Devo
Something For Everybody
Saltiamo a piè pari le presentazioni. Anzi, ancora meglio: dimentichiamoci di chi sono i Devo, e di quanto il loro contributo sia stato fondamentale nella storia della musica. E' passata troppa acqua sotto i ponti, ed è chiaro che adesso dobbiamo fare i conti con una realtà assolutamente diversa.
20 anni. Questo il tempo che separa Something For Everybody dal loro ultimo album di inediti (Smooth Noodle Maps, del 1990). E quest'ultimo non si può nemmeno definire un "album in studio" in senso stretto: si tratta di una compilation dei migliori brani composti in questo periodo di silenzio, scelti direttamente dai fan. Un'operazione che di certo desta forte sospetto in chiunque abbia un minimo di buonsenso. Quanta qualità può esserci in una iniziativa di questo tipo? Quanta ispirazione può essere rimasta nei Devo nell'anno 2010? Diffidenze lecite, ma mai chiudere le porte senza toccare con mano.
Rispondendo alle domande di cui sopra: qualità, poca cosa in confronto a ciò che conosciamo di loro; ispirazione, in quantitativi molto modesti. Sparita anche quell'irriverenza folle che rendeva unici i Devo (oggi cantano Don't Shoot, I'm A Man, nel '78 dicevano di non esserlo). Cosa rimane allora? Fondamentalmente, una sola cosa: Something For Everybody è ancora in grado di liberare una discreta energia, unico elemento che riesce a restare a galla in un mare di complessi di inferiorità nei confronti del passato.

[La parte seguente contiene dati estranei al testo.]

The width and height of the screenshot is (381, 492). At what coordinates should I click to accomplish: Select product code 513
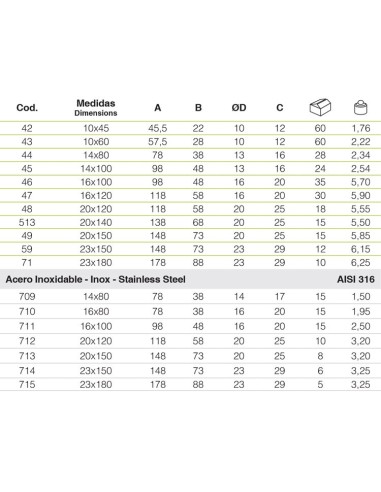click(27, 222)
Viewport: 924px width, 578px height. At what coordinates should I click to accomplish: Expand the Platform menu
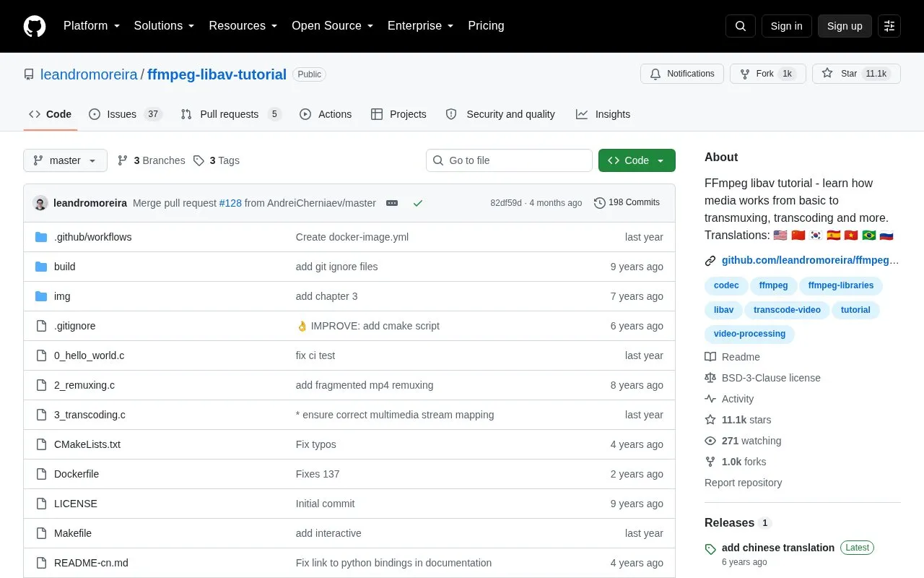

Il contesto di base in cui si esprime quest'energia è la stessa new wave di quegli anni, ma oggi si osserva un chiaro tentativo di muoversi verso la dance: non è solo una presenza diffusa di synth cadenzati a dirlo, ma l'intero album che sposa la formula di brani brevi costruiti su ritmi studiati con precisione chirurgica. Gli ingredienti sono dosati con gran cura: alcune infiltrazioni elettroniche qua e là, a volte in maniera spregiudicata (What We Do è una hit dance-pop davvero sfacciata), presenza martellante di chitarre elettriche in classica tenuta punk-funk. Tutto troppo pulito, senza alcuna sbavatura. Quello che manca è l'anima, e la tracklist risulta piuttosto piatta, con nessun brano che spicca sugli altri. Quando si sforzano di rispolverare sè stessi vengono fuori brani come Fresh, e il fan è soddisfatto.
Nel complesso, l'impressione di un'operazione commerciale molto furba è confermata. Nonostante questo, il materiale riesce a non sfigurare in maniera eccessiva se rapportato al livello medio dei giorni nostri. E' questa la brutta notizia: basta un po' di mestiere perchè il pubblico sia accontentato.